**Assignment:** Of the entries below, repeat exactly only those lines from the one containing "Task: Open the Blur Quality dropdown" through the last line, with pictures omitted.

Stored records
..........
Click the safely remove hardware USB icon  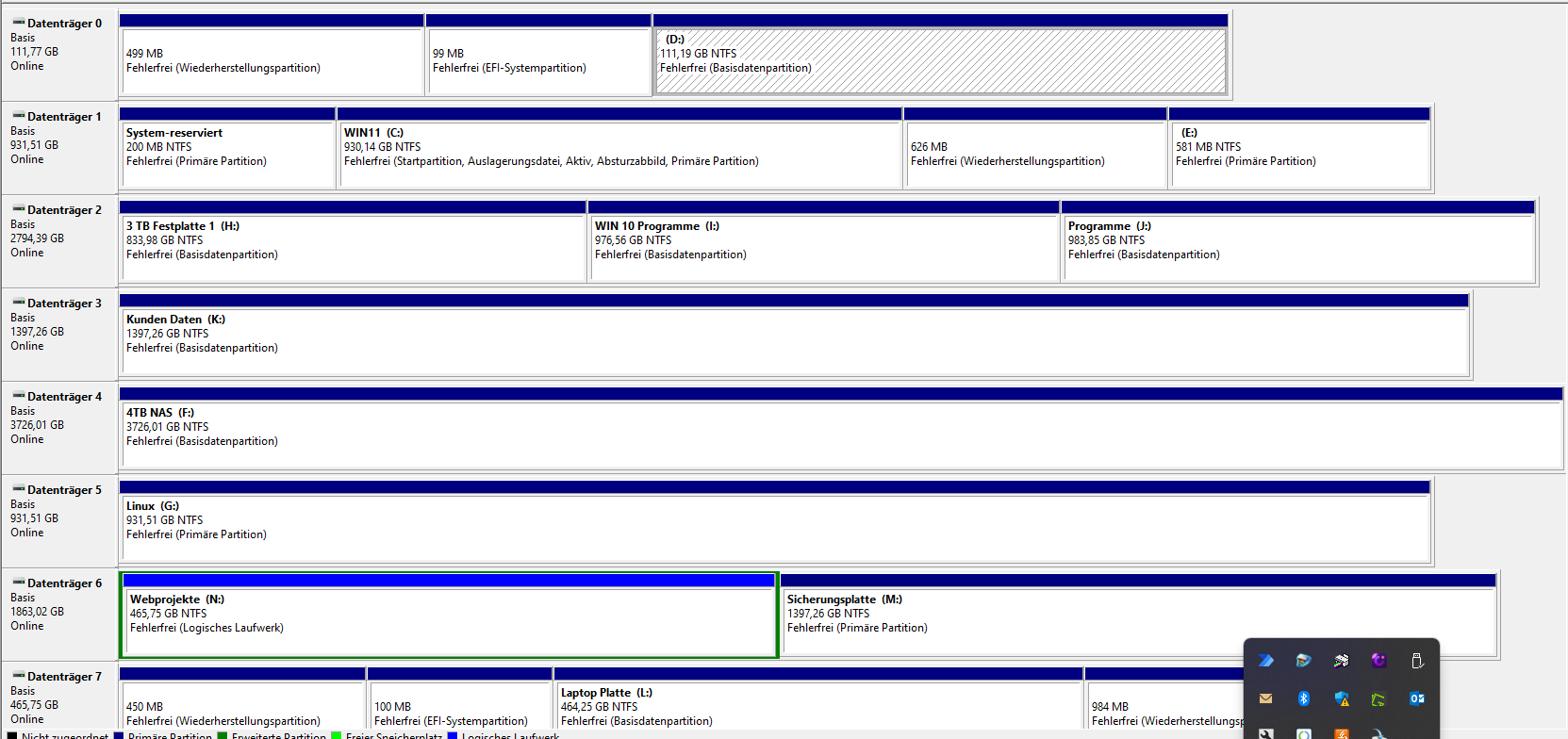tap(1416, 661)
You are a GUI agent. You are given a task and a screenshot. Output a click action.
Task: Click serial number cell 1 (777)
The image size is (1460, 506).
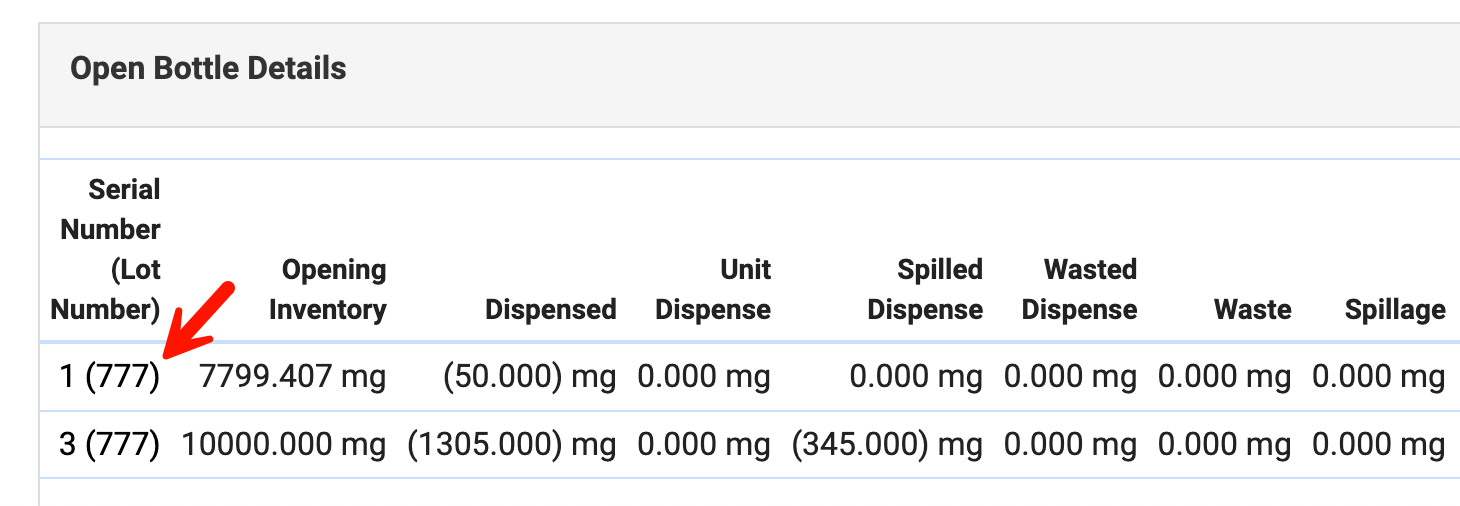click(x=110, y=377)
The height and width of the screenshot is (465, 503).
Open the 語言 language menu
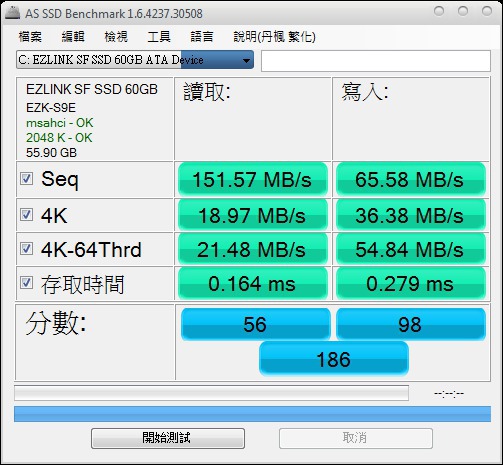(x=202, y=37)
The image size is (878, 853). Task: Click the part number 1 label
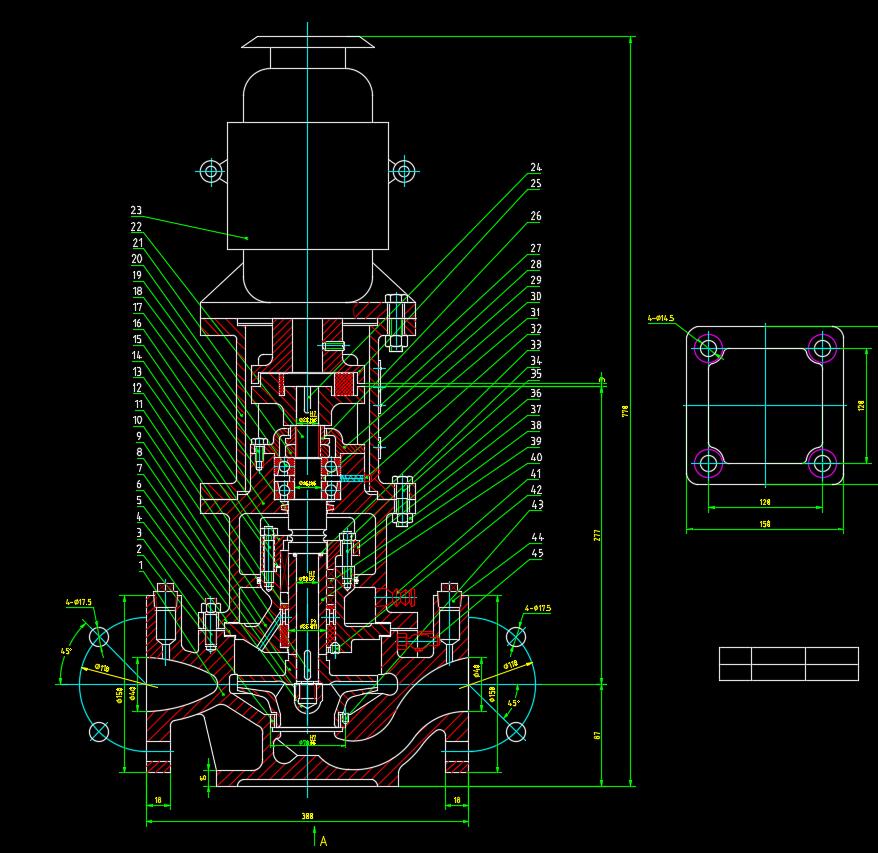[141, 565]
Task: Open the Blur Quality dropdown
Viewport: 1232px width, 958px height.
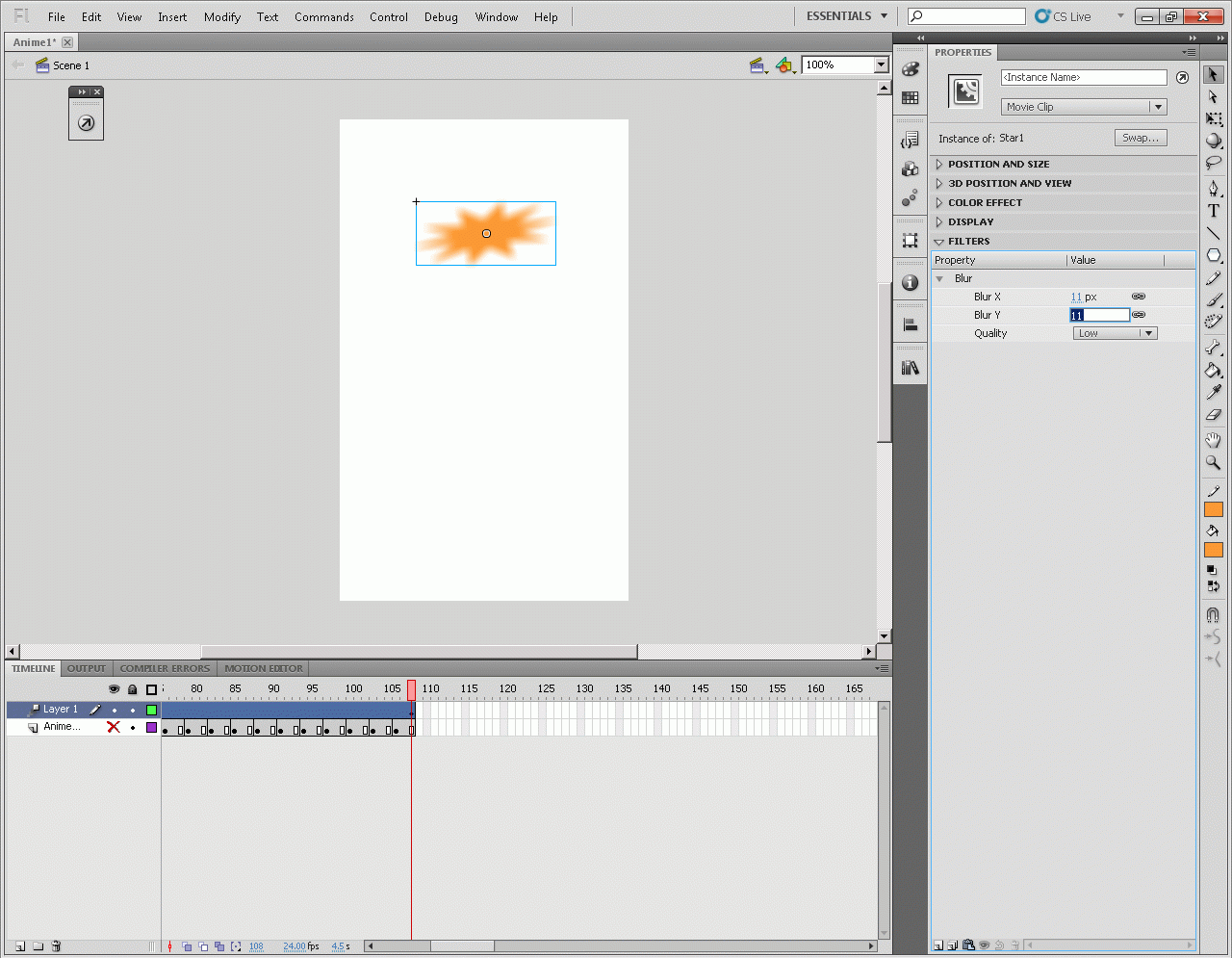Action: [1115, 333]
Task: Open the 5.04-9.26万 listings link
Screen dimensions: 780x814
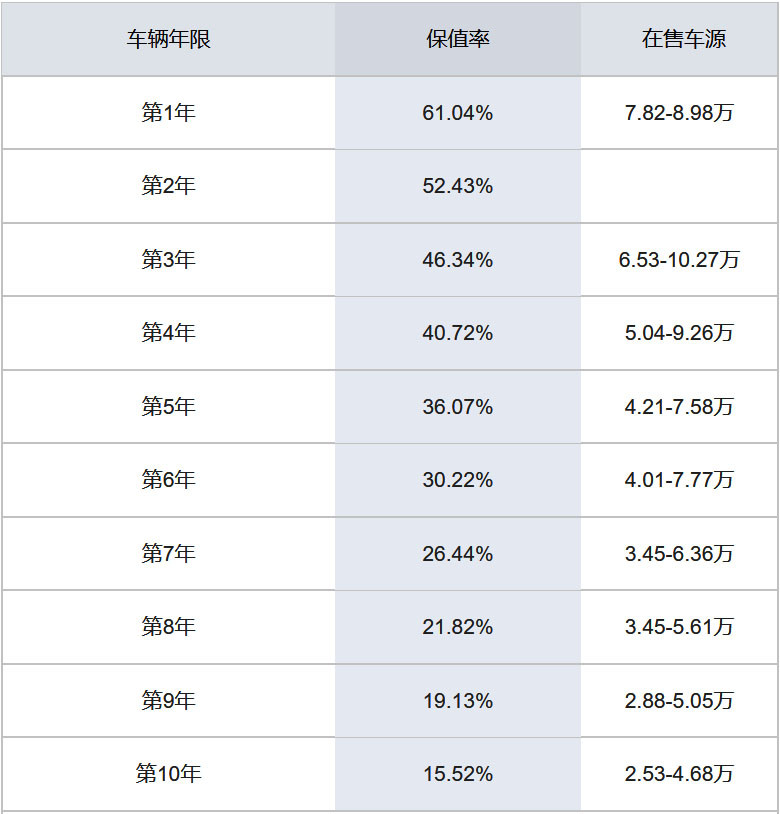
..........
**Expected output:**
Task: Open the Blur Quality dropdown
Viewport: 1232px width, 958px height.
Action: [1115, 333]
Task: Open the 5.04-9.26万 listings link
Screen dimensions: 780x814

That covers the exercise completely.